Figure 1. Example of tapering long-term, high-dose oral corticosteroids for systemic vasculitides

Stone, 2017

Presentation:

A patient with a systemic vasculitis has been taking prednisolone 80 mg orally daily as induction therapy. Their symptoms have resolved, organ function has stabilised, and inflammatory markers (ESR and CRP) have normalised. Start a dose reduction until one of the following occurs:

  • the drug is stopped [NB1]
  • the patient remains asymptomatic on the lowest dose possible
  • the symptoms relapse and the dose must be increased again [NB2].
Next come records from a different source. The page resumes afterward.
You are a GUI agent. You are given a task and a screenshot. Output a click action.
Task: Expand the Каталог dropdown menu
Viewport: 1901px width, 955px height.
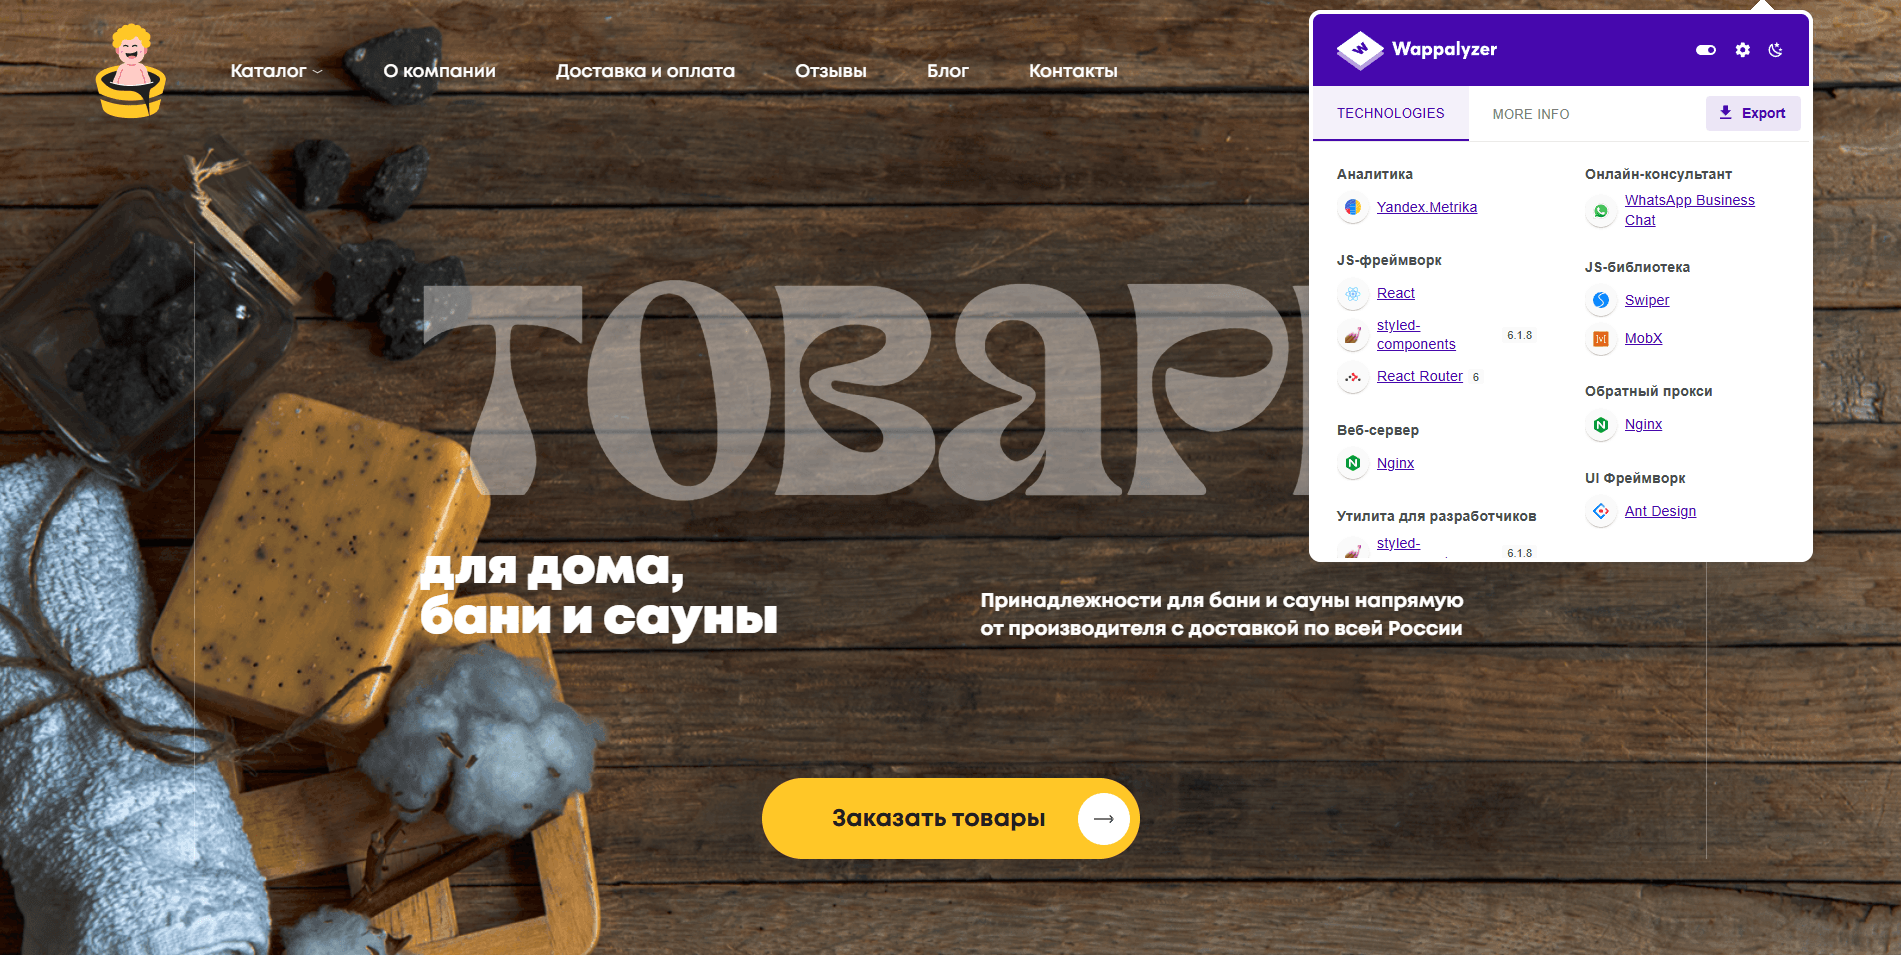(x=276, y=71)
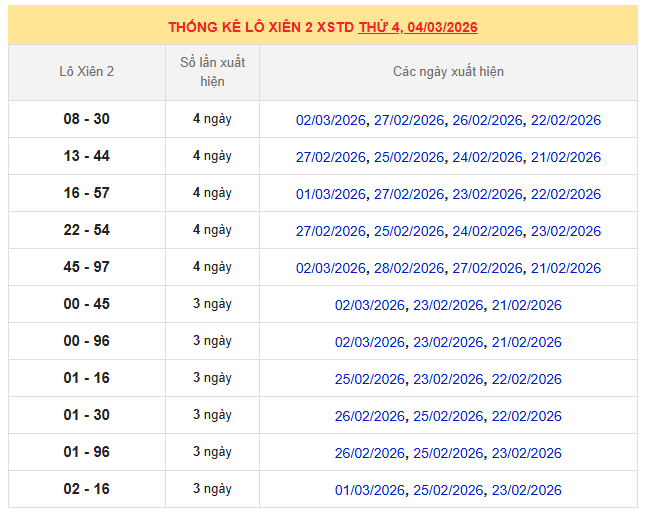Click 02/03/2026 date in the 00 - 45 row
648x516 pixels.
370,305

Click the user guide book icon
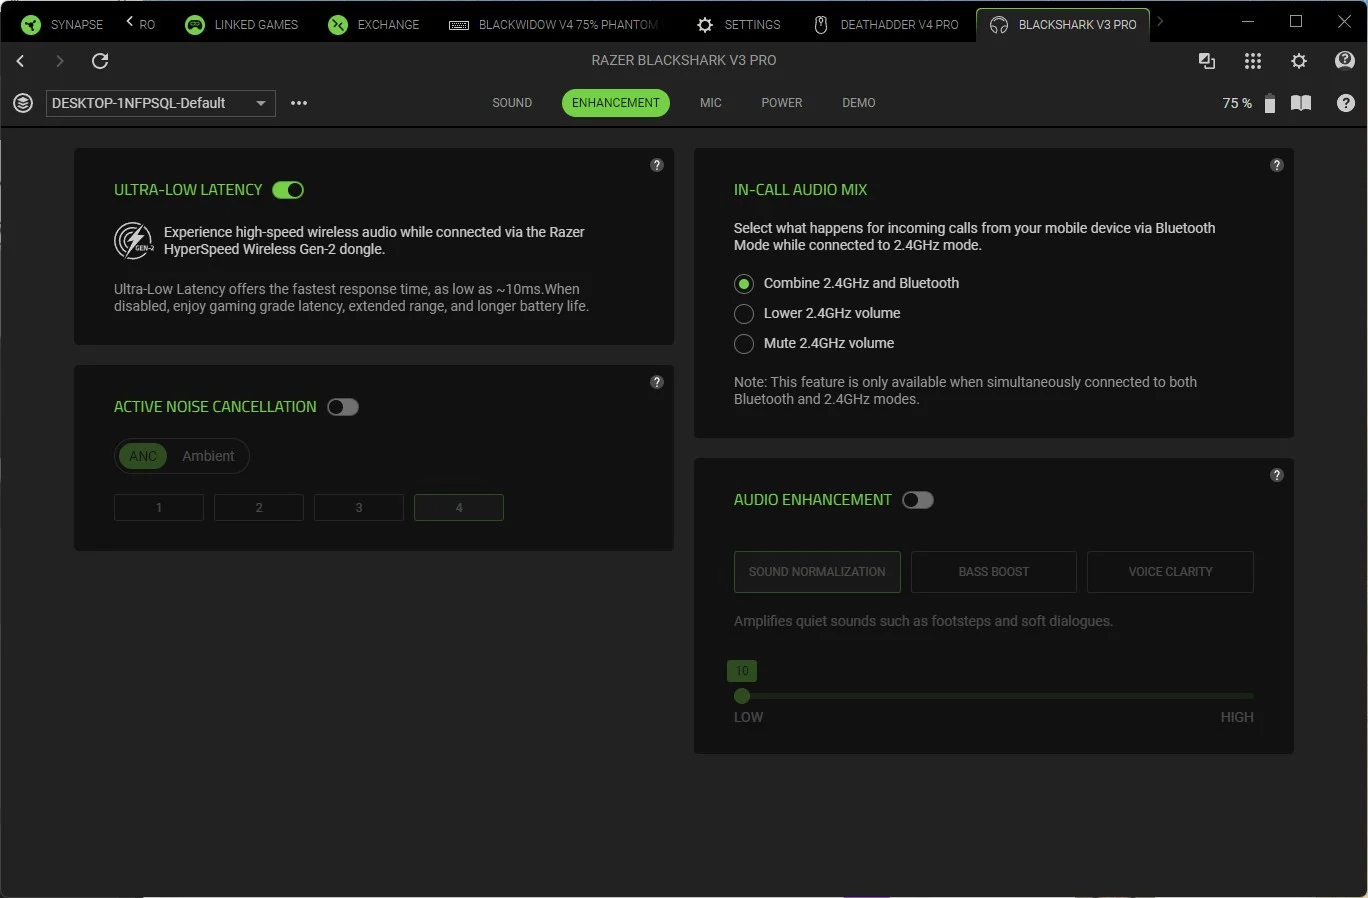1300,103
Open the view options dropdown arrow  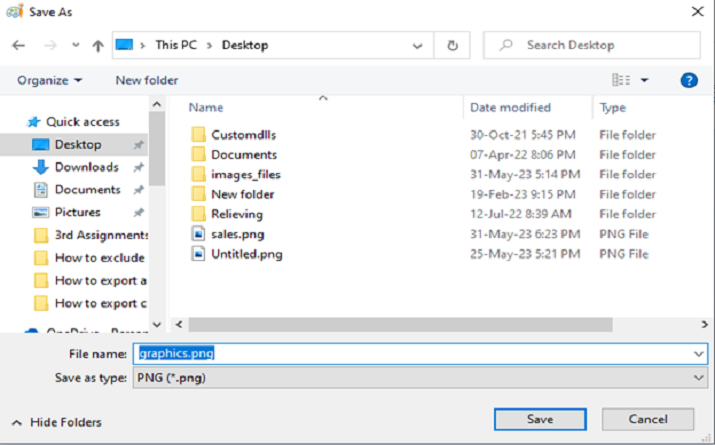[644, 80]
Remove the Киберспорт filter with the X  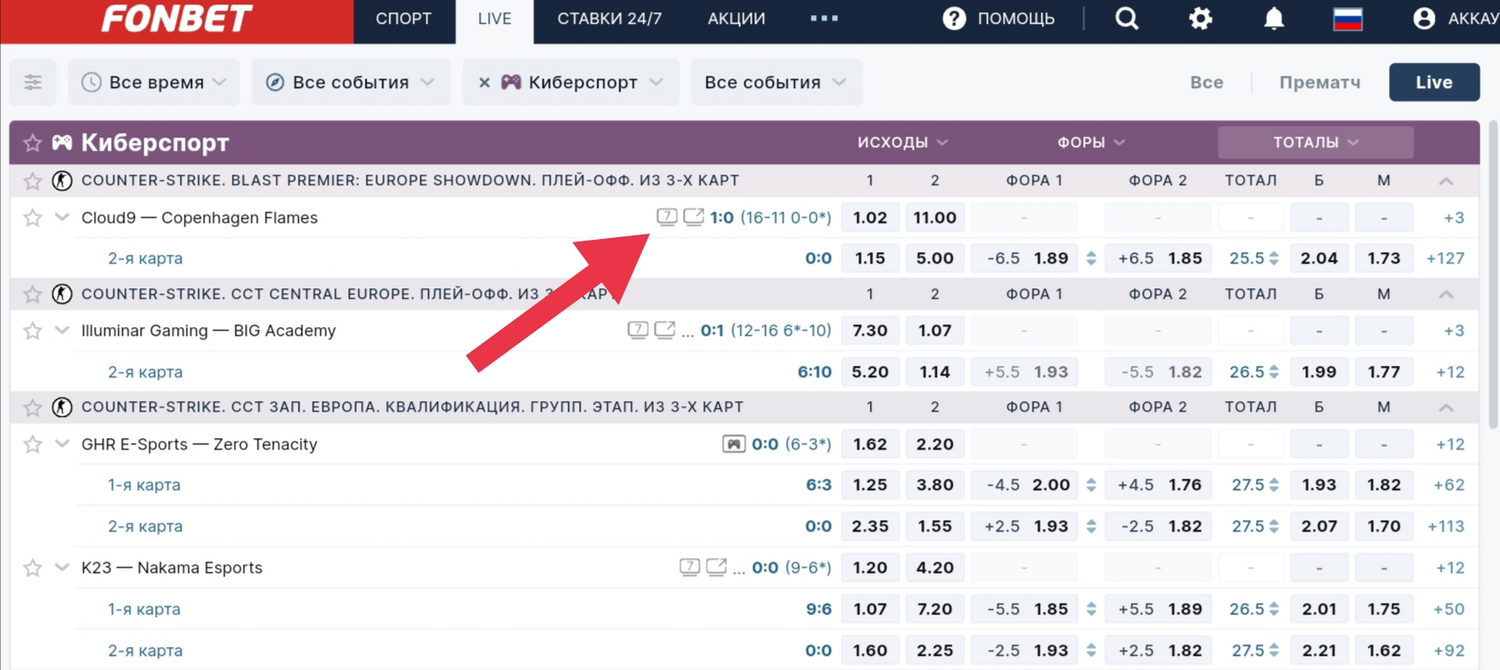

Suggested oral corticosteroid tapering regimen:

  • Induction dose 80 mg daily
  • Weeks 1 to 4—each week, reduce the daily dose by 10 mg (ie 70, 60, 50, 40 mg)
  • Weeks 5 to 9—each week, reduce the daily dose by 5 mg (ie 35, 30, 25, 20, 15 mg)
  • Week 10—each fortnight, reduce the daily dose by 2.5 mg (ie 12.5, 12.5 mg)
  • Week 12—for 1 week, reduce the daily dose by 2.5 mg (ie 10 mg)
  • Weeks 13 to 17—each week, reduce the daily dose by 1 mg (ie 9, 8, 7, 6, 5 mg)
  • Weeks 18 onwards—each fortnight, reduce the daily dose by 1 mg (ie 4, 4, 3, 3, 2, 2, 1, 1 mg).
Note:

CRP = serum C-reactive protein concentration; ESR = erythrocyte sedimentation rate

NB1: Patients with giant cell arteritis can usually taper off corticosteroids completely over 18 months to 2 years. Most patients with other systemic vasculitides usually cannot completely stop oral corticosteroids and need to stay on a low dose in combination with another immunomodulatory drug long term.

NB2: The optimal duration of therapy is not known and varies in individuals.

Long-term oral corticosteroid therapy is associated with significant adverse effects; for more information and advice on how to minimise and monitor for adverse effects, see Specific considerations for use of systemic corticosteroids.

Oral corticosteroids are usually used in combination with another immunomodulatory drug (eg azathioprine, cyclophosphamide, methotrexate, rituximab) for their corticosteroid-sparing effect and maintenance of remission. For more information about immunomodulatory drugs, see Principles of immunomodulatory drug use.

When remission of disease activity is achieved, monitor all patients with systemic vasculitis for evidence of disease recurrence. See the specific topics for advice on recommended follow-up.